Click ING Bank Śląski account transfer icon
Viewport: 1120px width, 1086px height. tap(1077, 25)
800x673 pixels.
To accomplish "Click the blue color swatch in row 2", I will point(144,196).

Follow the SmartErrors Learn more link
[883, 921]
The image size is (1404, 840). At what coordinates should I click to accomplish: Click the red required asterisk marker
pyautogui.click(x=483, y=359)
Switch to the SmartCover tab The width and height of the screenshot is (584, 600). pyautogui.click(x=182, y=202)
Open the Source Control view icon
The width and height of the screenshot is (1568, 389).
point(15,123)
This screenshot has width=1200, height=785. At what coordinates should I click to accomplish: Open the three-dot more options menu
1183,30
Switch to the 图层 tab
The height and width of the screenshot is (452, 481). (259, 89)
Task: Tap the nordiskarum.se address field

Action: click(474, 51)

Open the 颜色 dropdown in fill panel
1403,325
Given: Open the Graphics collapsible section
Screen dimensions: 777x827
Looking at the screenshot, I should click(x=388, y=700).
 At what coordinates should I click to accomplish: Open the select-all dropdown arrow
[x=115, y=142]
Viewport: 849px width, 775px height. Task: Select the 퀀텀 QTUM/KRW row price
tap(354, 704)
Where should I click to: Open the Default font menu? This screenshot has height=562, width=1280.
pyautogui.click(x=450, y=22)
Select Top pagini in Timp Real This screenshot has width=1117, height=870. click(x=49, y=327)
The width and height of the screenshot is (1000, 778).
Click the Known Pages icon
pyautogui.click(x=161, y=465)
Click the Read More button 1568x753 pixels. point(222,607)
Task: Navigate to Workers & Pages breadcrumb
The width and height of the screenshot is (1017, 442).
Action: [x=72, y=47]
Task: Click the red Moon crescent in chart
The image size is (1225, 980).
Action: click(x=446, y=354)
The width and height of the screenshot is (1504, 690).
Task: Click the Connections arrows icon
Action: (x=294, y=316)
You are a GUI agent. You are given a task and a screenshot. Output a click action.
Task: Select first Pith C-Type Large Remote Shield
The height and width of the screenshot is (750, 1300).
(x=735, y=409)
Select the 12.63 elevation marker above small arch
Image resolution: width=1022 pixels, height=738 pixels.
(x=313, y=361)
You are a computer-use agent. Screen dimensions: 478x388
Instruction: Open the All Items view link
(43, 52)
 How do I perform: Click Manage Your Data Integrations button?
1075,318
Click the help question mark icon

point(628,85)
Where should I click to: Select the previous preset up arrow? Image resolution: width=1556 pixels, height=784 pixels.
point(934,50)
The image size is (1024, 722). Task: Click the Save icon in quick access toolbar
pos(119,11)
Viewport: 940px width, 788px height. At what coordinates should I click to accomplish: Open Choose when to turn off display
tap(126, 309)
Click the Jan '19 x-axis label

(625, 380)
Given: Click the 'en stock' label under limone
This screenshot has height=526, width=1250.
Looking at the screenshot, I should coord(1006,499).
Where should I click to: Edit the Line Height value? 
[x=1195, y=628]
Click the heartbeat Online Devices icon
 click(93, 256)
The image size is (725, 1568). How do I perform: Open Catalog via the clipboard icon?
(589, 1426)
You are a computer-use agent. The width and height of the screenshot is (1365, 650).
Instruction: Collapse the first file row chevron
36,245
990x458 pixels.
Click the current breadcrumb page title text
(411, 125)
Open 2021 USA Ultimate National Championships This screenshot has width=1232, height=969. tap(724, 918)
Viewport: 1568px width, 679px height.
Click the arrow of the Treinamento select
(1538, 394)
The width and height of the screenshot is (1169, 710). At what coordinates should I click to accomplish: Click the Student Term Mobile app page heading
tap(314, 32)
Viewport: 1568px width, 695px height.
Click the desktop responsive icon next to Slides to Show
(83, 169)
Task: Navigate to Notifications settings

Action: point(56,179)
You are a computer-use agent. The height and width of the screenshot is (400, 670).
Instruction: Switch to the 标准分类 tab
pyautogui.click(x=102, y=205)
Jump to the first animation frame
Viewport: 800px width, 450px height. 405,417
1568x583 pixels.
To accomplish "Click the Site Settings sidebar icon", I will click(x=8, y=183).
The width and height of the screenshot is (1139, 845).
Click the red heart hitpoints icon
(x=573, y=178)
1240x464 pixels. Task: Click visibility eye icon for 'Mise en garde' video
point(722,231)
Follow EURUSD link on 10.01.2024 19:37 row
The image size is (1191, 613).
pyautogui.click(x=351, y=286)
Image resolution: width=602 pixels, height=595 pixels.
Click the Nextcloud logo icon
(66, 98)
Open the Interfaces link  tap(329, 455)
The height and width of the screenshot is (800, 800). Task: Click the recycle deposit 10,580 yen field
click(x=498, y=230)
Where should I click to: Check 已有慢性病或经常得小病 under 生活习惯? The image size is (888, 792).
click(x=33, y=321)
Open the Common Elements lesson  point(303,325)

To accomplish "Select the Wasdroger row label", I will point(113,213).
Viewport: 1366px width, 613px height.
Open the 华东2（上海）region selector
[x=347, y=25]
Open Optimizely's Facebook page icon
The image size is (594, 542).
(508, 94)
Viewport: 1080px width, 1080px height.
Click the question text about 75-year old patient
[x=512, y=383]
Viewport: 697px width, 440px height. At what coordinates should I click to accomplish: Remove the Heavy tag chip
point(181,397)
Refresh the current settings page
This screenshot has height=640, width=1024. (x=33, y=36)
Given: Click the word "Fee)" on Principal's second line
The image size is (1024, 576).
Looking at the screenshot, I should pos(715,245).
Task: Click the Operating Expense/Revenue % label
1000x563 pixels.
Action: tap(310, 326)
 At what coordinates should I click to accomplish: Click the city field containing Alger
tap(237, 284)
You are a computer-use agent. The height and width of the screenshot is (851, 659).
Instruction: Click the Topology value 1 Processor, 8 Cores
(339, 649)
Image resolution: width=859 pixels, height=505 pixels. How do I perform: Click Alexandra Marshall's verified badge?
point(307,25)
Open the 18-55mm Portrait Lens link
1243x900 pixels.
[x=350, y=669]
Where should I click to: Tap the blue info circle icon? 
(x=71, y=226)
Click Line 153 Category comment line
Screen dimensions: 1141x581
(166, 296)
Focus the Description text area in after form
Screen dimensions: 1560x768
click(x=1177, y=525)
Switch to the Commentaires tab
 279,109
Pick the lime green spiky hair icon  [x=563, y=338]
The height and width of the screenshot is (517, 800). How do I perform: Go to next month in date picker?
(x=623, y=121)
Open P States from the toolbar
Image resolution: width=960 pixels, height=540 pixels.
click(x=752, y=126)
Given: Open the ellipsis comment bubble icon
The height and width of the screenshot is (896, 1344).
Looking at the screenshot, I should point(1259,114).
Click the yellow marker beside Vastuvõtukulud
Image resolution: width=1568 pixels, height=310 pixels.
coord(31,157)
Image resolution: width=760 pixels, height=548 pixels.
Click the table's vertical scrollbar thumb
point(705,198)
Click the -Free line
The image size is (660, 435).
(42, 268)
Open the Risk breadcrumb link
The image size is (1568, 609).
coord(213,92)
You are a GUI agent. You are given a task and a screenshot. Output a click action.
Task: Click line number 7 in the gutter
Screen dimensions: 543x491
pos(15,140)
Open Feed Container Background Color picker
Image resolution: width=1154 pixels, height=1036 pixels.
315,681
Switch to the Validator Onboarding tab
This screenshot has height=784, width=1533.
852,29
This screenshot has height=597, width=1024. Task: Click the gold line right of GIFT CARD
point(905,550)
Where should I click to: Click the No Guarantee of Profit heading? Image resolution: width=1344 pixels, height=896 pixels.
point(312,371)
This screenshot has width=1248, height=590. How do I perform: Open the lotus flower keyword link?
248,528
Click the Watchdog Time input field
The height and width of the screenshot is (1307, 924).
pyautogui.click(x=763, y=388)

************

ACTION ITEM -
Repeat the data above. Change nothing.

RESULT -
Click ING Bank Śląski account transfer icon
Viewport: 1120px width, 1086px height. tap(1077, 25)
800x673 pixels.
To accomplish "Click the blue color swatch in row 2", I will point(144,196).

Follow the SmartErrors Learn more link
[883, 921]
The image size is (1404, 840). At what coordinates should I click to accomplish: Click the red required asterisk marker
pyautogui.click(x=483, y=359)
Switch to the SmartCover tab The width and height of the screenshot is (584, 600). pyautogui.click(x=182, y=202)
Open the Source Control view icon
The width and height of the screenshot is (1568, 389).
point(15,123)
This screenshot has width=1200, height=785. At what coordinates should I click to accomplish: Open the three-dot more options menu
1183,30
Switch to the 图层 tab
The height and width of the screenshot is (452, 481). (259, 89)
Task: Tap the nordiskarum.se address field

Action: click(474, 51)

Open the 颜色 dropdown in fill panel
1403,325
Given: Open the Graphics collapsible section
Screen dimensions: 777x827
Looking at the screenshot, I should click(x=388, y=700).
 At what coordinates should I click to accomplish: Open the select-all dropdown arrow
[x=115, y=142]
Viewport: 849px width, 775px height. Task: Select the 퀀텀 QTUM/KRW row price
tap(354, 704)
Where should I click to: Open the Default font menu? This screenshot has height=562, width=1280.
pyautogui.click(x=450, y=22)
Select Top pagini in Timp Real This screenshot has width=1117, height=870. click(x=49, y=327)
The width and height of the screenshot is (1000, 778).
Click the Known Pages icon
pyautogui.click(x=161, y=465)
Click the Read More button 1568x753 pixels. point(222,607)
Task: Navigate to Workers & Pages breadcrumb
The width and height of the screenshot is (1017, 442).
Action: [x=72, y=47]
Task: Click the red Moon crescent in chart
The image size is (1225, 980).
Action: click(x=446, y=354)
The width and height of the screenshot is (1504, 690).
Task: Click the Connections arrows icon
Action: (x=294, y=316)
You are a GUI agent. You are given a task and a screenshot. Output a click action.
Task: Select first Pith C-Type Large Remote Shield
The height and width of the screenshot is (750, 1300).
(x=735, y=409)
Select the 12.63 elevation marker above small arch
Image resolution: width=1022 pixels, height=738 pixels.
(x=313, y=361)
You are a computer-use agent. Screen dimensions: 478x388
Instruction: Open the All Items view link
(43, 52)
 How do I perform: Click Manage Your Data Integrations button?
1075,318
Click the help question mark icon

point(628,85)
Where should I click to: Select the previous preset up arrow? Image resolution: width=1556 pixels, height=784 pixels.
point(934,50)
The image size is (1024, 722). Task: Click the Save icon in quick access toolbar
pos(119,11)
Viewport: 940px width, 788px height. At what coordinates should I click to accomplish: Open Choose when to turn off display
tap(126, 309)
Click the Jan '19 x-axis label

(625, 380)
Given: Click the 'en stock' label under limone
This screenshot has height=526, width=1250.
Looking at the screenshot, I should coord(1006,499).
Where should I click to: Edit the Line Height value? 
[x=1195, y=628]
Click the heartbeat Online Devices icon
 click(93, 256)
The image size is (725, 1568). How do I perform: Open Catalog via the clipboard icon?
(589, 1426)
You are a computer-use agent. The width and height of the screenshot is (1365, 650).
Instruction: Collapse the first file row chevron
36,245
990x458 pixels.
Click the current breadcrumb page title text
(411, 125)
Open 2021 USA Ultimate National Championships This screenshot has width=1232, height=969. tap(724, 918)
Viewport: 1568px width, 679px height.
Click the arrow of the Treinamento select
(1538, 394)
The width and height of the screenshot is (1169, 710). At what coordinates should I click to accomplish: Click the Student Term Mobile app page heading
tap(314, 32)
Viewport: 1568px width, 695px height.
Click the desktop responsive icon next to Slides to Show
(83, 169)
Task: Navigate to Notifications settings

Action: point(56,179)
You are a computer-use agent. The height and width of the screenshot is (400, 670).
Instruction: Switch to the 标准分类 tab
pyautogui.click(x=102, y=205)
Jump to the first animation frame
Viewport: 800px width, 450px height. 405,417
1568x583 pixels.
To accomplish "Click the Site Settings sidebar icon", I will click(x=8, y=183).
The width and height of the screenshot is (1139, 845).
Click the red heart hitpoints icon
(x=573, y=178)
1240x464 pixels. Task: Click visibility eye icon for 'Mise en garde' video
point(722,231)
Follow EURUSD link on 10.01.2024 19:37 row
The image size is (1191, 613).
pyautogui.click(x=351, y=286)
Image resolution: width=602 pixels, height=595 pixels.
Click the Nextcloud logo icon
(66, 98)
Open the Interfaces link  tap(329, 455)
The height and width of the screenshot is (800, 800). Task: Click the recycle deposit 10,580 yen field
click(x=498, y=230)
Where should I click to: Check 已有慢性病或经常得小病 under 生活习惯? The image size is (888, 792).
click(x=33, y=321)
Open the Common Elements lesson  point(303,325)

To accomplish "Select the Wasdroger row label", I will point(113,213).
Viewport: 1366px width, 613px height.
Open the 华东2（上海）region selector
[x=347, y=25]
Open Optimizely's Facebook page icon
The image size is (594, 542).
(508, 94)
Viewport: 1080px width, 1080px height.
Click the question text about 75-year old patient
[x=512, y=383]
Viewport: 697px width, 440px height. At what coordinates should I click to accomplish: Remove the Heavy tag chip
point(181,397)
Refresh the current settings page
This screenshot has height=640, width=1024. (x=33, y=36)
Given: Click the word "Fee)" on Principal's second line
The image size is (1024, 576).
Looking at the screenshot, I should pos(715,245).
Task: Click the Operating Expense/Revenue % label
1000x563 pixels.
Action: tap(310, 326)
 At what coordinates should I click to accomplish: Click the city field containing Alger
tap(237, 284)
You are a computer-use agent. The height and width of the screenshot is (851, 659).
Instruction: Click the Topology value 1 Processor, 8 Cores
(339, 649)
Image resolution: width=859 pixels, height=505 pixels. How do I perform: Click Alexandra Marshall's verified badge?
point(307,25)
Open the 18-55mm Portrait Lens link
1243x900 pixels.
[x=350, y=669]
Where should I click to: Tap the blue info circle icon? 
(x=71, y=226)
Click Line 153 Category comment line
Screen dimensions: 1141x581
(166, 296)
Focus the Description text area in after form
Screen dimensions: 1560x768
click(x=1177, y=525)
Switch to the Commentaires tab
 279,109
Pick the lime green spiky hair icon  [x=563, y=338]
The height and width of the screenshot is (517, 800). How do I perform: Go to next month in date picker?
(x=623, y=121)
Open P States from the toolbar
Image resolution: width=960 pixels, height=540 pixels.
click(x=752, y=126)
Given: Open the ellipsis comment bubble icon
The height and width of the screenshot is (896, 1344).
Looking at the screenshot, I should point(1259,114).
Click the yellow marker beside Vastuvõtukulud
Image resolution: width=1568 pixels, height=310 pixels.
coord(31,157)
Image resolution: width=760 pixels, height=548 pixels.
Click the table's vertical scrollbar thumb
point(705,198)
Click the -Free line
The image size is (660, 435).
(42, 268)
Open the Risk breadcrumb link
The image size is (1568, 609).
coord(213,92)
You are a GUI agent. You are given a task and a screenshot. Output a click action.
Task: Click line number 7 in the gutter
Screen dimensions: 543x491
pos(15,140)
Open Feed Container Background Color picker
Image resolution: width=1154 pixels, height=1036 pixels.
315,681
Switch to the Validator Onboarding tab
This screenshot has height=784, width=1533.
852,29
This screenshot has height=597, width=1024. Task: Click the gold line right of GIFT CARD
point(905,550)
Where should I click to: Click the No Guarantee of Profit heading? Image resolution: width=1344 pixels, height=896 pixels.
point(312,371)
This screenshot has width=1248, height=590. How do I perform: Open the lotus flower keyword link?
248,528
Click the Watchdog Time input field
The height and width of the screenshot is (1307, 924).
pyautogui.click(x=763, y=388)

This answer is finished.